Not surprisingly, the US Census Bureau updated its findings in 2019, revealing that A/C adoption in Seattle had risen to 44%, an 11% increase in A/C units installed since just 2015.
“What makes this heat wave unique from others we’ve had in the area is the lack of a marine influence in the overnight hours,” said Samantha Borth, a meteorologist at NWS Seattle.
With its proximity to Puget Sound and the Pacific Ocean, overnight temperatures can fall into the 50s, even on the hottest summer days.
Since records began at Sea-Tac airport in 1945, there was only one night that failed to drop below 70 degrees: the morning of an infamous 103-degree afternoon in July 2009. Come Sunday and Monday, the record books could include two additional 70-degree mornings, making for an unbearable weekend for the households without A/C.
All-time records in jeopardy
An even more oppressive heat wave is looming in Portland.
The hottest June temperature ever felt in the city was 102 degrees on June 26, 2006. The all-time maximum temperature the city has endured was a notch higher at 107 degrees (August 1981 and July 1964).
From Saturday to Monday, forecasts are pointing to high temperatures in the range of 100 to 110 degrees in Portland, likely breaking the all-time June mark and threatening the overall maximum temperature on the first full weekend of summer.
“With all three days, we would be breaking the June highest temperature record, and if we do reach the 107, we would be tying the all-time warmest day ever recorded in Portland,” said Lisa Kriederman, a meteorologist at NWS Portland.
As the massive dome of high pressure strengthens, the air will compress and heat up, like the warmth felt on a bike pump while pumping a tire. That, combined with dry winds from the deserts of eastern Washington and Oregon, will potentially send the mercury to near all-time records in both states.
In Spokane, temperatures are likely to top 100 degrees well into next week.
“We haven’t seen anything like this in a while,” Pelatti says. “For the Spokane area, we are forecasting 108 for Monday and Tuesday. Even after Tuesday, it still looks like it will stay hot, with temperatures in the 100s.”
The last time Spokane had a consecutive number of days over 100 was in 1928.
“Saturday, Sunday, Monday, Tuesday, we have temperatures exceeding 100 degrees,” Pelatti says. “Guidance suggests that the temperatures still stay above 100 after Tuesday for a number of days, so it could possibly exceed six.”
Similar to Washington and Oregon, Idaho will see blistering record heat well into next week.

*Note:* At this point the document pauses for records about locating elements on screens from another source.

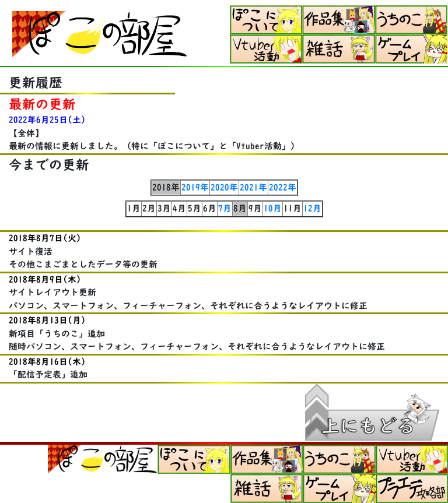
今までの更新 (49, 164)
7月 (225, 208)
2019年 (195, 187)
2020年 (224, 187)
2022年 (282, 187)
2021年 (253, 187)
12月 (312, 208)
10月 (272, 208)
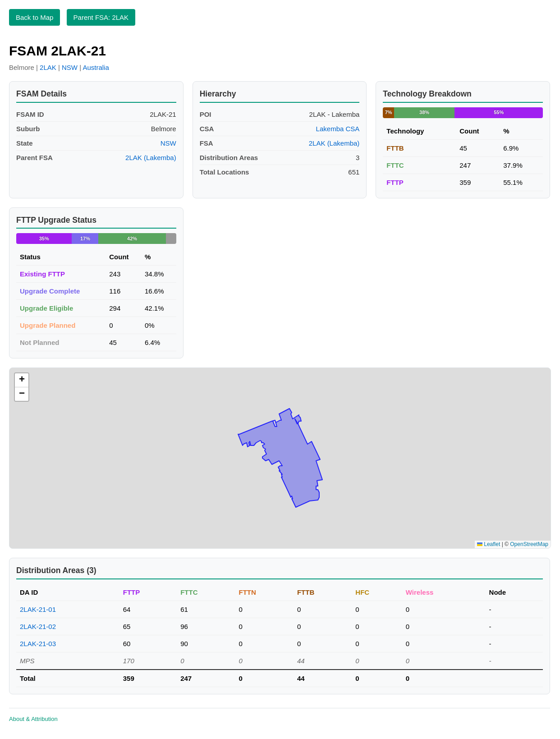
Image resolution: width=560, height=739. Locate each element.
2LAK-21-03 (38, 643)
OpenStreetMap (529, 544)
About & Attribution (33, 719)
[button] (22, 380)
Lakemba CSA (338, 129)
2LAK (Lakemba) (151, 157)
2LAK (48, 67)
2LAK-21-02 (38, 626)
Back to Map (34, 17)
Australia (96, 67)
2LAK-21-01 (38, 609)
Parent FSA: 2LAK (101, 17)
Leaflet (488, 544)
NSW (69, 67)
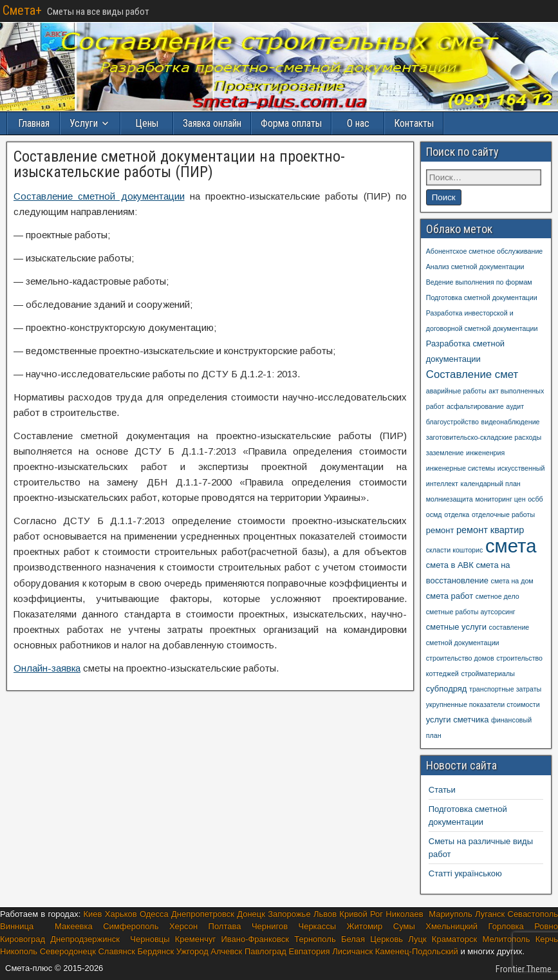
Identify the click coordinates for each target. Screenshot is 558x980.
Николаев (404, 914)
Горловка (506, 926)
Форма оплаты (291, 123)
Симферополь (131, 926)
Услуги (84, 123)
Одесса (154, 914)
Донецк (251, 914)
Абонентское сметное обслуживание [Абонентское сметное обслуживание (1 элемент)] (485, 251)
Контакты (414, 123)
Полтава (225, 926)
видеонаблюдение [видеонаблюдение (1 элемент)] (510, 422)
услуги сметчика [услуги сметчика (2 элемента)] (458, 719)
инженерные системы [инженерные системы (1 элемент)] (460, 468)
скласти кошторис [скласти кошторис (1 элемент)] (454, 550)
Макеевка (73, 926)
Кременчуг (195, 939)
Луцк (417, 939)
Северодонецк (68, 951)
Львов (325, 914)
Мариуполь (451, 914)
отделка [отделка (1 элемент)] (456, 514)
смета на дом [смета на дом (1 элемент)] (512, 581)
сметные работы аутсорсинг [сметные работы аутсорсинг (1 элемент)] (470, 612)
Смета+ (22, 10)
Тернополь (315, 939)
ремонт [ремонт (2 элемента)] (440, 530)
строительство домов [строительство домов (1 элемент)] (460, 658)
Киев (93, 914)
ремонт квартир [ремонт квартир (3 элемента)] (490, 530)
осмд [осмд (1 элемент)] (434, 514)
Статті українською (465, 873)
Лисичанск (352, 951)
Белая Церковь (372, 939)
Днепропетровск (203, 914)
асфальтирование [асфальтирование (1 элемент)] (475, 406)
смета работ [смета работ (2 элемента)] (449, 596)
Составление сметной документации (99, 196)
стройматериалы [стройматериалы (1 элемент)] (487, 674)
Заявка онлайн (212, 123)
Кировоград (23, 939)
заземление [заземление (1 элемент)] (445, 453)
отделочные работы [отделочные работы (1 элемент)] (503, 514)
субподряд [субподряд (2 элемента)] (447, 688)
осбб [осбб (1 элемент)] (535, 499)
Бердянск (155, 951)
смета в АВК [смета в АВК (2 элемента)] (450, 565)
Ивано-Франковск (255, 939)
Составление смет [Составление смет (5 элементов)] (472, 374)
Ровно (546, 926)
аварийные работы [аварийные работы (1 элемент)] (456, 391)
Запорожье (289, 914)
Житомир (365, 926)
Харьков (121, 914)
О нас (358, 123)
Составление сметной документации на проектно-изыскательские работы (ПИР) (179, 164)
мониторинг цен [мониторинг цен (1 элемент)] (500, 499)
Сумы (404, 926)
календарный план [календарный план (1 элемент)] (490, 484)
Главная (33, 123)
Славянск (116, 951)
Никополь (19, 951)
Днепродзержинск (85, 939)
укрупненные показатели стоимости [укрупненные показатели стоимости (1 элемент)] (483, 704)
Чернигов (270, 926)
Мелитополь (506, 939)
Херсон (183, 926)
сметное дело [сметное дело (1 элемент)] (498, 596)
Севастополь (533, 914)
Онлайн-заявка (47, 668)
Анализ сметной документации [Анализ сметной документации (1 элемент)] (475, 267)
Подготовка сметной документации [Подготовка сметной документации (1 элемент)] (481, 297)
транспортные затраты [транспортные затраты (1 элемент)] (505, 689)
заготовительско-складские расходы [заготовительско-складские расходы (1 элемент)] (483, 437)
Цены (147, 123)
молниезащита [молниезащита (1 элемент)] (449, 499)
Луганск (490, 914)
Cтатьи (442, 789)
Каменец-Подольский (416, 951)
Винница (17, 926)
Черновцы (152, 939)
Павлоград (265, 951)
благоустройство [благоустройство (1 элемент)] (452, 422)
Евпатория (309, 951)
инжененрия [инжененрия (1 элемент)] (485, 453)
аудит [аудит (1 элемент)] (515, 406)
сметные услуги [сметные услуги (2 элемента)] (456, 627)
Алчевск (226, 951)
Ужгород (194, 951)
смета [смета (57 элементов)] (511, 545)
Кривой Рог (361, 914)
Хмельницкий (451, 926)
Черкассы (317, 926)
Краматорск (454, 939)
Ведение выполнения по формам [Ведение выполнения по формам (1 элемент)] (479, 282)
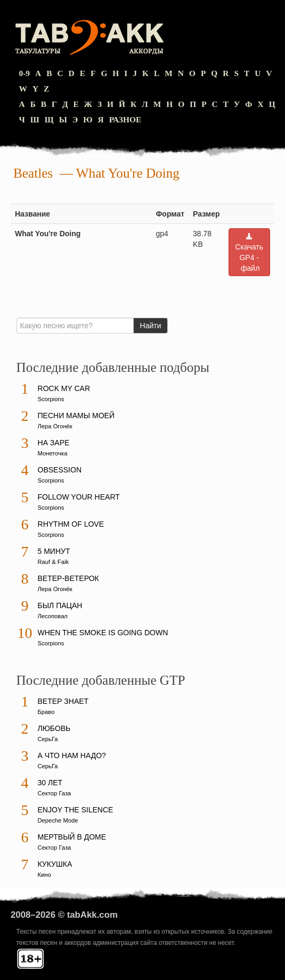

“Right now, we’re looking at 105 to 110 in snake basin of Idaho and the Treasure Valley,” said Korri Anderson, a meteorologist with NWS Boise. “We could be breaking all-time records in Boise on Tuesday and Wednesday of next week.”
The all-time record at Boise is 111 and Ontario is 113, Anderson adds. “So we could be flirting with those next week.”
An excessive heat warning has been issued for more than 11 million people in parts of Washington, Oregon and Idaho. In the Columbia Basin, the region’s typical hot spot, the high temperature forecast is between 110-112 degrees this weekend.
These temperatures would be within striking distance of state records for Oregon (117 in July 1939) and Washington (118 in August 1961).
Extreme heat to become the norm in the Northwest
Parts of the Northwest could see the average number of 105-degree days increase from 0 to 2 in as little as 15 years, according to a recent study.
Without any intervention, that number would increase to an average of five days by late century, while 90-degree days would increase from roughly six days to 37 days each year in that same period.
“We always have a chance of extreme heat, particularly in the summer,” Katharine Hayhoe, the chief scientist for the Nature Conservancy, previously told CNN. “But as the world warms, we see that summer heatwaves are coming earlier, lasting longer, and are becoming hotter and more intense.”